Another example would be in the early market, that if the customer asked who else has a solution like this solution for big data and analytics in the marketplace for hospital and medical facilities. And in the early market, an answer of we’re the only ones doing this, is actually a very favorable answer to the early market. If you go to the pragmatists across the chasm and they ask who else has this solution besides you, and you say we’re the only ones on planet earth with this solution, the pragmatists say sorry, if you’re the only one going down this path, then we might be going over a cliff. Aren’t there other smart companies who would also think of the same idea? And if they’re not, we’re not sure your idea has been vetted properly.

So those are the examples of how different and dramatically different early market buyer behavior is in a B2B space versus the pragmatists in what we call the bowling alley.

Sin #2: Compelling Reason Confusion

Nathan: When we get into the second deadly sin, compelling reason confusion, what are we getting at there? What do you mean?

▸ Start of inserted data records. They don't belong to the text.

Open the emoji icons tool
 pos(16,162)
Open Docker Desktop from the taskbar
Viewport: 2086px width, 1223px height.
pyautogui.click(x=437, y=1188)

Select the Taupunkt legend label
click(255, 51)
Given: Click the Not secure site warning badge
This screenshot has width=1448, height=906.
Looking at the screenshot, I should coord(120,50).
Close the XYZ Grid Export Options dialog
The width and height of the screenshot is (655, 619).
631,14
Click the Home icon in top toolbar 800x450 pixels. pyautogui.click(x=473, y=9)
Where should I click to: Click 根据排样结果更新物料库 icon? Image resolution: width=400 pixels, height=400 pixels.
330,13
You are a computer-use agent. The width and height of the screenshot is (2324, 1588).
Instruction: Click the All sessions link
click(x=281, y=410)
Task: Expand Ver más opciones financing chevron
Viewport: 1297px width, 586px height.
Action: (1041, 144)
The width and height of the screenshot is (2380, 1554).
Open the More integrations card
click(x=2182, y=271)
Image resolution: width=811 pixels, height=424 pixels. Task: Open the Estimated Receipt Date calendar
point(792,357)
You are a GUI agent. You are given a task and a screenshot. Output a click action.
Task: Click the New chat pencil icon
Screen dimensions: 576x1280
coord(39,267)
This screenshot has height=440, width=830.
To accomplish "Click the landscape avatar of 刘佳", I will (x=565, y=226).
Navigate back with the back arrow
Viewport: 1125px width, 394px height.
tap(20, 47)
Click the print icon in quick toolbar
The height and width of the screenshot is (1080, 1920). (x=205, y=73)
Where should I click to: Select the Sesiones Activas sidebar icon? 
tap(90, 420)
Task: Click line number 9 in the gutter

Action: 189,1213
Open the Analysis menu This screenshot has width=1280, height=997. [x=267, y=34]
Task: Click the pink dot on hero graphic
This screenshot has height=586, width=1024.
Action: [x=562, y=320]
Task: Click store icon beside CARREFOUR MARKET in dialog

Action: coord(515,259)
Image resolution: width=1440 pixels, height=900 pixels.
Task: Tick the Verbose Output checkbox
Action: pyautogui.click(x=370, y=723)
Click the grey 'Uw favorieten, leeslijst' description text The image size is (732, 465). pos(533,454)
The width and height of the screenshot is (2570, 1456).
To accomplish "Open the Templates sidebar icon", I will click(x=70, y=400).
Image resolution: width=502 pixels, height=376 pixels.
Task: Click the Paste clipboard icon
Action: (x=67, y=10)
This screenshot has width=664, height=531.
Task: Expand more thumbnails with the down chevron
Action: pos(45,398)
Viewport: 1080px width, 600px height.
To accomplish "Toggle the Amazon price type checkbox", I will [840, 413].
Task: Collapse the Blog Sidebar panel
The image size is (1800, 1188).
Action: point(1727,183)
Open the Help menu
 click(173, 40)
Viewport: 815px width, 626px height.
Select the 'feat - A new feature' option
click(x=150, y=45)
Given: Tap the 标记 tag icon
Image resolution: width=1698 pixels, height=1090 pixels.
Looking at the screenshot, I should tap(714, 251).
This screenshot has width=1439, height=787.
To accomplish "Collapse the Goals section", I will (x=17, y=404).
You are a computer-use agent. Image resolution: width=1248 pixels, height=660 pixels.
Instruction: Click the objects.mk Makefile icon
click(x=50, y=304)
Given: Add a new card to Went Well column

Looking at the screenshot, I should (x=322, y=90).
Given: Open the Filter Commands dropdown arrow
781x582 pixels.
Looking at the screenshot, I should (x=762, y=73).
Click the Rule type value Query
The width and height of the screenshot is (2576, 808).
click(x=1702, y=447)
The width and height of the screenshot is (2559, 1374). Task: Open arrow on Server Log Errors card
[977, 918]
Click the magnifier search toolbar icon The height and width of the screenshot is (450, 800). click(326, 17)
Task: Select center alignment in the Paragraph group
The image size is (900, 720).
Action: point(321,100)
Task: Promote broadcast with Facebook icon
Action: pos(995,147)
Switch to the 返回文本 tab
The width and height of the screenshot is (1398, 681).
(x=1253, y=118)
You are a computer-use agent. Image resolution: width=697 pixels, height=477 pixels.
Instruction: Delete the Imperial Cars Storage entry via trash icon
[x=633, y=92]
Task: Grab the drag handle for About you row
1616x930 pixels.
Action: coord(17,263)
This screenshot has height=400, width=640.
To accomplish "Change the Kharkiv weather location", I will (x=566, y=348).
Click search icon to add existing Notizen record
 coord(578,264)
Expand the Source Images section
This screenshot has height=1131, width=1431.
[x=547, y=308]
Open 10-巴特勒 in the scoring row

Michael: What we say is if you want to cross this chasm and get into the beachhead, the beachhead is the first segment, a vertical, or an application, or a specific geography and customer type, could even be a job title. If you need and want to focus on that specifically, then there must be a compelling reason to buy. And by that we mean not just for the product, but for the category, for this new SaaS type solution, or this hybrid cloud, or this big data, or analytics. There must be a real pain point inside, not your mind as the vendor, but in the customer’s mind in that beachhead segment.

And compelling reason to buy is do they understand they have a problem. We’ve seen many companies and many people running product lines who say, ‘Well, the customer doesn’t really understand their problem, but we can go out and educate them on that problem.’

Our short answer is, don’t do that, go find a different segment. If they don’t understand they have a problem, then you’re going to be having a long sales cycle of frustrating timing. Compelling reason confusion is most vendors have lots of reasons for why they want to sell the product and why you should buy. We call that compelling reason to sell. That’s the opposite of being customer centric.

We need to focus on the compelling reason why the customer wants to buy the category and the solution. And that’s very different than what’s often on our website as a vendor or in our sales pitches and so forth.

So, to bring this home, if we believe what this can be is the speed of processing for large transactions in a financial services company can be reduced by 15 percent with this new solution, but the reality is that’s your compelling reason to sell. But the real issue for the customer in the financial institution whether Citibank, or Wells Fargo or Bank of America, is not about processing volume, but perhaps accuracy of processing and lack of error rates being minimal, then that’s the compelling reason to buy, not what you think the product can deliver. It’s often a dichotomy between what we think we’re selling and what the customer actually thinks they’re buying. And the one who’s right, sorry to say or happy to say, is the customer and not our view of what the product can do.